Gates

Assignment: Gates

• Assign: Tuesday 5 September
• Due: Wednesday 13 September
• Policy: Individual graded synthesis assignment
• Submit: Upload a PDF written on the cs240-gates-worksheet.pdf submission sheet
• Reference:
  • Digital Logic
  • Boolean Laws

Goals

• To understand how circuits model computation with inputs, wires, and gates.
• To master converting between logical expressions, truth tables, and gate diagrams.
• To become comfortable applying Boolean algebraic laws.
• To understand universal logical gates—giving you a taste of how complex computation can be expressed with very simple building blocks.

Contents

• Assignment: Gates
• Contents
• Exercises
  • 1. Circuit to Expression [4 points]
  • 2. Expression to Circuit [6 points]
  • 3. Sum-of-Products [5 points]
  • 4. Product-of-Sums [5 points] [Independent]
  • 5. Fun with DeMorgan [10 points]
  • 6. Simplification [12 points]
  • 7. XOR from Universal Gates (8 points)
• Submission

Exercises

Please write your answers on the cs240-gates-worksheet.pdf submission sheet to streamline the grading process. Submit your work by scanning a PDF of all worksheet pages (in order) and uploading it to Gradescope. Remember that this course uses your Gradescope account attached to your Wellesley email address (the variety that matches your username). You can merge accounts across multiple email addresses if helpful.

1. Circuit to Expression [4 points]

Write truth tables (2 points) and unsimplified Boolean expressions (1 point each) for each of the output signals $F_1$ and $F_2$ in the following circuit.

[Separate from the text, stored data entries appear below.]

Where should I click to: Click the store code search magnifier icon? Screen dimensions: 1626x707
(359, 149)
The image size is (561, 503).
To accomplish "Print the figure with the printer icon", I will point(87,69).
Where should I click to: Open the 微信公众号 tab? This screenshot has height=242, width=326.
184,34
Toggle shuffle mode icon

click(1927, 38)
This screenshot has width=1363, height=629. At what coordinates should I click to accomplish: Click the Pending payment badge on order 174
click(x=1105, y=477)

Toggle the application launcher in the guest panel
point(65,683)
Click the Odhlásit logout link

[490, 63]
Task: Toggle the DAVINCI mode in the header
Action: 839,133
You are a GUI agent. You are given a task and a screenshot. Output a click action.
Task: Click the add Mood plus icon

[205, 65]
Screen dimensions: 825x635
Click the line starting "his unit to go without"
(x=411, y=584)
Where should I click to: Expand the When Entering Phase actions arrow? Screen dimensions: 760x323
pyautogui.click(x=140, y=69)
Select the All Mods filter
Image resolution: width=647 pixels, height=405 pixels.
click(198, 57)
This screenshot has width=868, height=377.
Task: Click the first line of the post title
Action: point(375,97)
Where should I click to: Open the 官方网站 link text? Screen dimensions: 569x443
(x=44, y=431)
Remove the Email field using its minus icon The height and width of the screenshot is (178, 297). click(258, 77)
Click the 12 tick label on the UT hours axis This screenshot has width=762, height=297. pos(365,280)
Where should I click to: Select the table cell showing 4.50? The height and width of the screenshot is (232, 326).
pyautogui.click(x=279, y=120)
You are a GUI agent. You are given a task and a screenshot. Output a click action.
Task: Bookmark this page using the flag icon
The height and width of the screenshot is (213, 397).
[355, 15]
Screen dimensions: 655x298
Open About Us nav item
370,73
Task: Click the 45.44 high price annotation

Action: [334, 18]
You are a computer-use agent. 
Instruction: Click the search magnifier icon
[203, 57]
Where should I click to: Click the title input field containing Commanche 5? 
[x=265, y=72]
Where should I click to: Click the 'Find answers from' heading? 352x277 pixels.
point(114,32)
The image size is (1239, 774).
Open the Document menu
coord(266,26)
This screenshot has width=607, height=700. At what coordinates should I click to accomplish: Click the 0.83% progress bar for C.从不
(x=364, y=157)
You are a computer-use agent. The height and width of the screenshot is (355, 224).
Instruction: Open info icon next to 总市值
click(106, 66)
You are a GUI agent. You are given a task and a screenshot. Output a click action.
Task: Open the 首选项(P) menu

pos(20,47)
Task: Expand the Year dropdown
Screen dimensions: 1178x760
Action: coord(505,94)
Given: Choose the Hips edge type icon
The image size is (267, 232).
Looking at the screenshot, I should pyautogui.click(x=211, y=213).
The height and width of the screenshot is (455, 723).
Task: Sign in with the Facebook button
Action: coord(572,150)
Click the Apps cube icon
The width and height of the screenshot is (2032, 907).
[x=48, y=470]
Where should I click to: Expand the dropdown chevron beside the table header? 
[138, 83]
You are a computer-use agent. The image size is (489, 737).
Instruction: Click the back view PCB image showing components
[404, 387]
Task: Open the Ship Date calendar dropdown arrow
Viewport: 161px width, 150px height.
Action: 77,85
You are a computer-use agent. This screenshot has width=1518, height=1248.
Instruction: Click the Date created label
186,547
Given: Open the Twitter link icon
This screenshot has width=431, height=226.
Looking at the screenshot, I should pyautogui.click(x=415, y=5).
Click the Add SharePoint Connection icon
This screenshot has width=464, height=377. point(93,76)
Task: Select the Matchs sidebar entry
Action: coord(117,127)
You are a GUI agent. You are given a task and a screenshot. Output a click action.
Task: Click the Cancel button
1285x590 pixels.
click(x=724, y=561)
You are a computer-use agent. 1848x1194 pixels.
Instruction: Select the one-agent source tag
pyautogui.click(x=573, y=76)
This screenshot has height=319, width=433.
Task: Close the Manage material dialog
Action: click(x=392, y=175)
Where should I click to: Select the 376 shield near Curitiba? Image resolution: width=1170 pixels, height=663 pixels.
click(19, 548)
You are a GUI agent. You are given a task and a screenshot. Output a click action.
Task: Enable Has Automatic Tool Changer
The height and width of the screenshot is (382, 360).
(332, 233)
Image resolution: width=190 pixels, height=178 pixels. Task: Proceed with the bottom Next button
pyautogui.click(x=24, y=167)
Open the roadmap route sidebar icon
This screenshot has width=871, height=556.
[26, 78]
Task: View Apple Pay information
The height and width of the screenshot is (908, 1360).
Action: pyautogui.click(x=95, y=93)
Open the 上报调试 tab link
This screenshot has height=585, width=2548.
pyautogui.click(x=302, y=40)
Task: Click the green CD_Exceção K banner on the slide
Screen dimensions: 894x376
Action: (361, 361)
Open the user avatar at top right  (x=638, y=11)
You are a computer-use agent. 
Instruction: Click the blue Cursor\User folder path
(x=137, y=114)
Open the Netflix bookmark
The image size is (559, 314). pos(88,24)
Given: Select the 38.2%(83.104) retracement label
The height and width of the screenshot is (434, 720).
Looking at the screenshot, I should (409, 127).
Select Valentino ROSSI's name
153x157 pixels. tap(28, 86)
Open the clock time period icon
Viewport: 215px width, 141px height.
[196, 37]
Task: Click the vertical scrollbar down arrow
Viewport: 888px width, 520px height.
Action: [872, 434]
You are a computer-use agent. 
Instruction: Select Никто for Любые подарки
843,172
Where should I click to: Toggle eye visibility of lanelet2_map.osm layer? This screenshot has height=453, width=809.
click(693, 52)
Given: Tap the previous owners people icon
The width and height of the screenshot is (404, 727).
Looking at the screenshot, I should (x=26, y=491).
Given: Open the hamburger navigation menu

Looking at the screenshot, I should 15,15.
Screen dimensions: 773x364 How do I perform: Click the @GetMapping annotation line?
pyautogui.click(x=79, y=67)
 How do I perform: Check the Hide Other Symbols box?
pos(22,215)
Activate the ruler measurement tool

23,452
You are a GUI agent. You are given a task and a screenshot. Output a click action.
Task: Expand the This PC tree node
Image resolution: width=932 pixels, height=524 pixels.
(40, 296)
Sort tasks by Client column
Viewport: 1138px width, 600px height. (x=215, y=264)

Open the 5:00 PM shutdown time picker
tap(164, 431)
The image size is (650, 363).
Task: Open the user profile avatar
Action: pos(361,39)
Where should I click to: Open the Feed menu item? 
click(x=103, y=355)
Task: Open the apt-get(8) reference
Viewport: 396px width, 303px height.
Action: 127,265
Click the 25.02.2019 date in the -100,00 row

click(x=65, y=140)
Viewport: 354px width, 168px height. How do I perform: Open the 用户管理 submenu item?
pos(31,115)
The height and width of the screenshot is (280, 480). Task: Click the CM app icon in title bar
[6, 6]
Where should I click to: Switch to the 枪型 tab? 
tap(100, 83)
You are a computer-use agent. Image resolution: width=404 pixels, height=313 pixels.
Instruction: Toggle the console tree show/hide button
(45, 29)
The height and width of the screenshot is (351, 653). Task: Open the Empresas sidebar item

Create the boolean expressions via a direct translation of the circuit.

2. Expression to Circuit [6 points]

Draw unsimplified circuits to implement the following Boolean expressions. We use the apostrophe$’$ notation as an alternative to the overbar to indicate logical negation of the preceding term. The apostrophe binds tightly. For example, $AB’$ means $(A)(B’)$. Use many-input AND, OR, NOR, or NAND gates where they are useful (instead of using only 2-input gates).

1. [1] $(A + B)(A + B’)$
2. [2] $ABC + A’B + ABC’$
3. [3] [Independent] $A’B’ + A’BC’ + (A + C’)’$

3. Sum-of-Products [5 points]

Recall that a sum-of-products form is a boolean expression that is a sum of minterms, where each minterm is a product of one literal for every input variable (a literal is a variable or its negation). For example, ABC and ABC' are minterms of a circuit with 3 inputs, but AB is not.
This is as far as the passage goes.